Material provided>

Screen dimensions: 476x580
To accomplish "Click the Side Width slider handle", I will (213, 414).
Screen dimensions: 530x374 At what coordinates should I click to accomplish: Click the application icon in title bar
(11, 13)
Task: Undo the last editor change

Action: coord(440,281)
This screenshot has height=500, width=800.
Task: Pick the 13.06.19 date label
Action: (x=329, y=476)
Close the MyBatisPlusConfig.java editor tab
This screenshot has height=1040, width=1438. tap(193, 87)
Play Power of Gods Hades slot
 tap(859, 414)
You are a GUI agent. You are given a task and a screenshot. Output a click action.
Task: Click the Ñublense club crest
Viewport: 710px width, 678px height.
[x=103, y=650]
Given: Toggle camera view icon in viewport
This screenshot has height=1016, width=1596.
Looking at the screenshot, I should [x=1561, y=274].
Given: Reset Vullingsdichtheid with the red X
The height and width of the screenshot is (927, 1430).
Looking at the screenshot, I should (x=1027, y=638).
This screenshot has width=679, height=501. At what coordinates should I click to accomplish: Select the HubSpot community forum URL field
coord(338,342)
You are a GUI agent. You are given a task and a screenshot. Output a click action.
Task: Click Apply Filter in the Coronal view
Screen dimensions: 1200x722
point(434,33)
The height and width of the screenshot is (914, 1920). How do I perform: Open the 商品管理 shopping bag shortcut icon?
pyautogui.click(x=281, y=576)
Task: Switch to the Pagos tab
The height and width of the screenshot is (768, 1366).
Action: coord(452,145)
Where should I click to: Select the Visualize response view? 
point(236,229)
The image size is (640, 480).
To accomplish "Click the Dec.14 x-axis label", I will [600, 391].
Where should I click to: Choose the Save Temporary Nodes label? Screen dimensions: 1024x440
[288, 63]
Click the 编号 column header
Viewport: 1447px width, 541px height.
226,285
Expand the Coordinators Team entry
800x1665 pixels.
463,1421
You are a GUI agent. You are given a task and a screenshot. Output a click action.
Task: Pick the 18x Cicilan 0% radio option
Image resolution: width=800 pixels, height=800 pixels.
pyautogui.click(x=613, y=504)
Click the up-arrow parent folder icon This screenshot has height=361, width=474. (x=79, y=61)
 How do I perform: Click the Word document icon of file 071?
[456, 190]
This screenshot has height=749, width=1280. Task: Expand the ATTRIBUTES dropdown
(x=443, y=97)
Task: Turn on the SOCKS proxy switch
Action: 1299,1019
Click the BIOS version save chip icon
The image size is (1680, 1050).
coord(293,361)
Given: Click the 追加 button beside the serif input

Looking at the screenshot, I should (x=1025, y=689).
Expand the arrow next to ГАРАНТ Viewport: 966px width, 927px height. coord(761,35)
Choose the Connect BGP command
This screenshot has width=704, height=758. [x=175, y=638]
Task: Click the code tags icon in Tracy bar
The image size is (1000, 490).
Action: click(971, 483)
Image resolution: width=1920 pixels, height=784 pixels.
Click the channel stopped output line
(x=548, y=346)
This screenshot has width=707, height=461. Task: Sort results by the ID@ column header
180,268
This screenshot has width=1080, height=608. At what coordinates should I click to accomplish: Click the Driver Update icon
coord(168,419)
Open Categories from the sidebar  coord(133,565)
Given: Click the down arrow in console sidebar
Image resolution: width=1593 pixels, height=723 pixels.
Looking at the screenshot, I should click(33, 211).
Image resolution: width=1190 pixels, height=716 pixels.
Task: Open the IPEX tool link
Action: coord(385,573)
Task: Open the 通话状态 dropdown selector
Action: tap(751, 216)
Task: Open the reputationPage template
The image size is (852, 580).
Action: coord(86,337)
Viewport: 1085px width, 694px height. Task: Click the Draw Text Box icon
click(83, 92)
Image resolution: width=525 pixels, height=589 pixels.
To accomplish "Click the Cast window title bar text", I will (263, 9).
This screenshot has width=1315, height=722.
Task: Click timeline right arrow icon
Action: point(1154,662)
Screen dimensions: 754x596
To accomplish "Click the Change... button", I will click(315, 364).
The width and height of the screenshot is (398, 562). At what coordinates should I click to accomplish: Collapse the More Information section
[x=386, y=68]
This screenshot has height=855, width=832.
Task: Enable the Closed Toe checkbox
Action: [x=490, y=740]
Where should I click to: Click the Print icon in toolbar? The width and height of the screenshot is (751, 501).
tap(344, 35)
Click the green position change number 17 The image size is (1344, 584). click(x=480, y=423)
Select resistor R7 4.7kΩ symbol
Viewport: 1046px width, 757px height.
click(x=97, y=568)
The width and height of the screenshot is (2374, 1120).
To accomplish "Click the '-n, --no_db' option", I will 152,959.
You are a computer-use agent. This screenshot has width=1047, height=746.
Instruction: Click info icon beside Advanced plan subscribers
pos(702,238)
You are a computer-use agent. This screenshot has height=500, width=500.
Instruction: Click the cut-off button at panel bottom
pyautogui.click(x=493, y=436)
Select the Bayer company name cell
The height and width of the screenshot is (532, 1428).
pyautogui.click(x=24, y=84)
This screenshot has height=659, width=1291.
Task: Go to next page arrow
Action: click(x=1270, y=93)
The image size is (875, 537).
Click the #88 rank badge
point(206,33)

Your instructions> Among the lines above, repeat exactly those from the line with "Given: Click the 追加" to the line with "Image resolution: width=525", counting both ends.

Output below>
Given: Click the 追加 button beside the serif input

Looking at the screenshot, I should (x=1025, y=689).
Expand the arrow next to ГАРАНТ Viewport: 966px width, 927px height. coord(761,35)
Choose the Connect BGP command
This screenshot has width=704, height=758. [x=175, y=638]
Task: Click the code tags icon in Tracy bar
The image size is (1000, 490).
Action: click(971, 483)
Image resolution: width=1920 pixels, height=784 pixels.
Click the channel stopped output line
(x=548, y=346)
This screenshot has width=707, height=461. Task: Sort results by the ID@ column header
180,268
This screenshot has width=1080, height=608. At what coordinates should I click to accomplish: Click the Driver Update icon
coord(168,419)
Open Categories from the sidebar  coord(133,565)
Given: Click the down arrow in console sidebar
Image resolution: width=1593 pixels, height=723 pixels.
Looking at the screenshot, I should click(33, 211).
Image resolution: width=1190 pixels, height=716 pixels.
Task: Open the IPEX tool link
Action: coord(385,573)
Task: Open the 通话状态 dropdown selector
Action: tap(751, 216)
Task: Open the reputationPage template
The image size is (852, 580).
Action: coord(86,337)
Viewport: 1085px width, 694px height. Task: Click the Draw Text Box icon
click(83, 92)
Image resolution: width=525 pixels, height=589 pixels.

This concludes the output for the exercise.